Strategically i think that Miliband has made the correct decision. While a large number of people do want a referendum (though they want on most things when polled), it's not generally a sufficiently high priority to affect the way they vote and by sticking with the current middle ground policy he avoids putting any more focus on the EU around the election time when the issue he wants to stick with is the cost of living.
(Original post by Burridge)
An Ashcroft Poll found that the EU was only the top-priority for 6% of voters. I understand that it's not the priority for the vast majority of people, put it is a high-priority (say, in the top 5 of issues) for a decent proportion of the electorate. I think it's certainly possible to offer a referendum without making it the focus of Labour's campaign - they could still use the cost of living crisis as their electoral centre-piece, but by effectively rejecting a referendum I think they're only giving the Tories another thing to capitalise on (which we're already seeing). I think it's quite risky.
The EU in itself is barely understood by most voters.

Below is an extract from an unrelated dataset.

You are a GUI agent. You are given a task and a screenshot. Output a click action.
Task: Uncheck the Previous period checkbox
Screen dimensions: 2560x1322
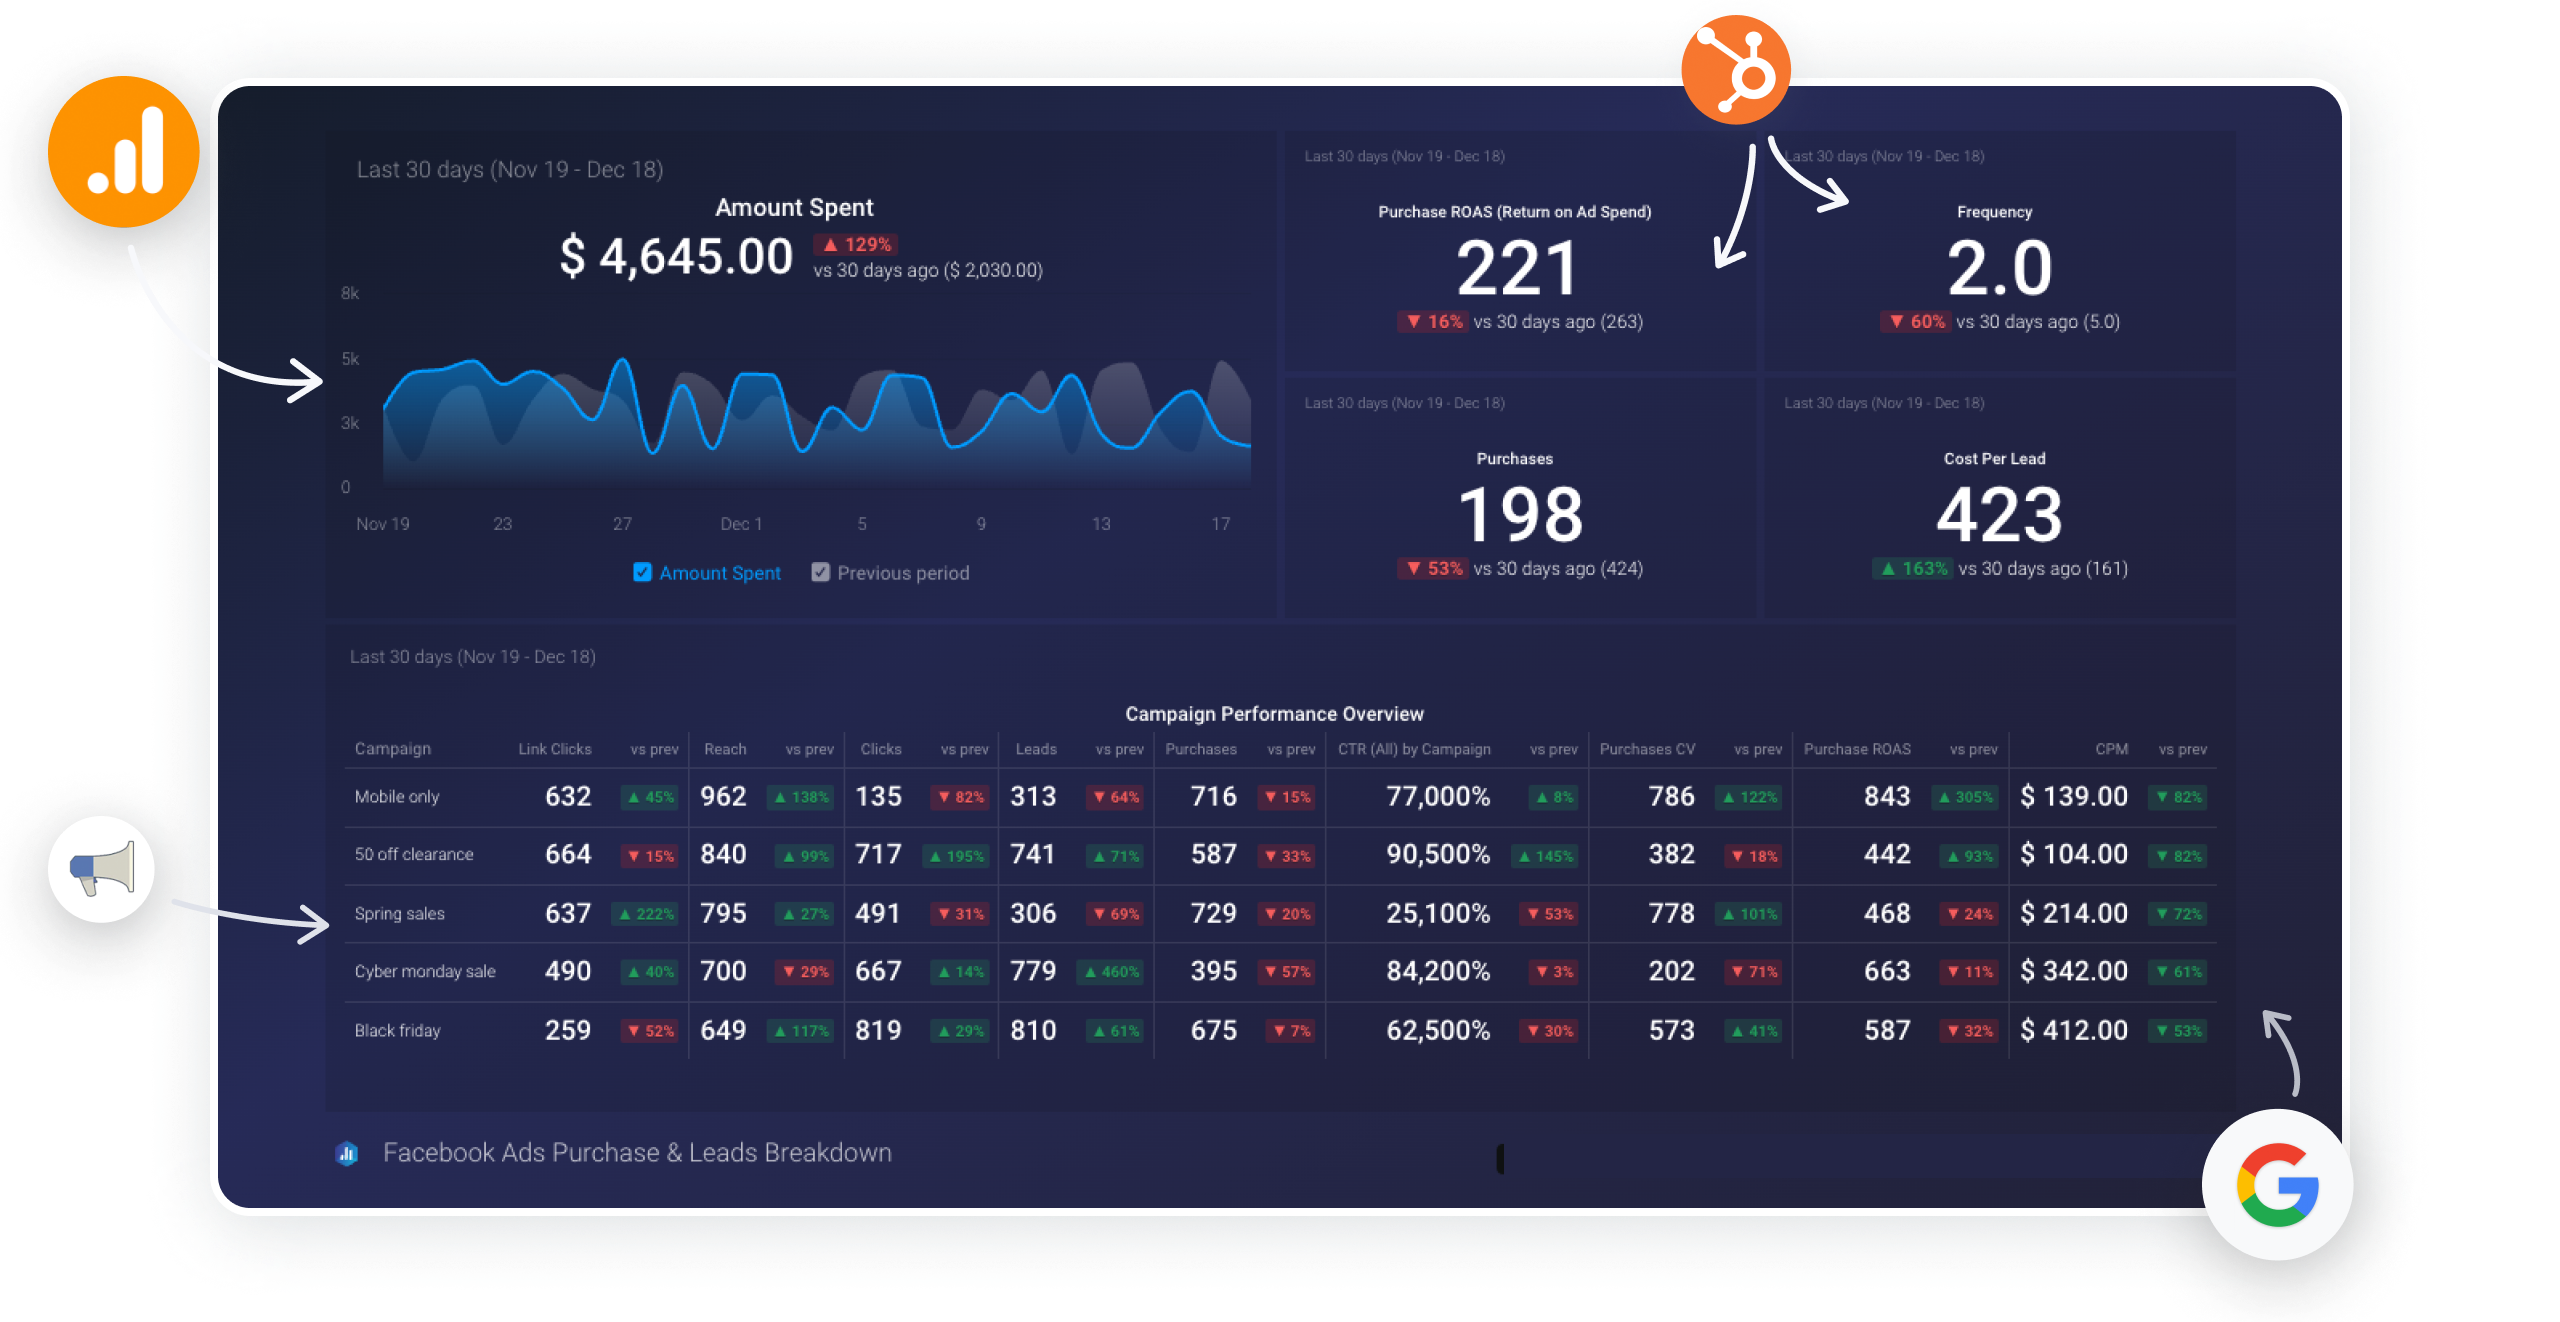pos(821,572)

The reason the issue doesn't die is that issues with very high priority (immigration, trade, council tax, etc.) are substantially controlled by the EU. The government is unable to make popular commitments on these issues because their hands are tied by EU common policy.

Labour for instance seem to want to renationalise energy, water, etc. but this is disallowed by EU competition law. Labour doesn't have anything like the scope it thinks it does to offer cost of living policies because these things are decided by the EU. Note the first thing listed in his desire for "reforms": "completing the single market in energy, services and the digital economy". Completing a single market in energy means that the EU will regulate energy, not Ed Miliband.

Alternatively, since the public doesn't understand that Labour cannot make good on their promises, Labour could just trick them and then do nothing once in office. That's basically what the Conservatives have done with their immigration pledge. But that will rebound in 2020.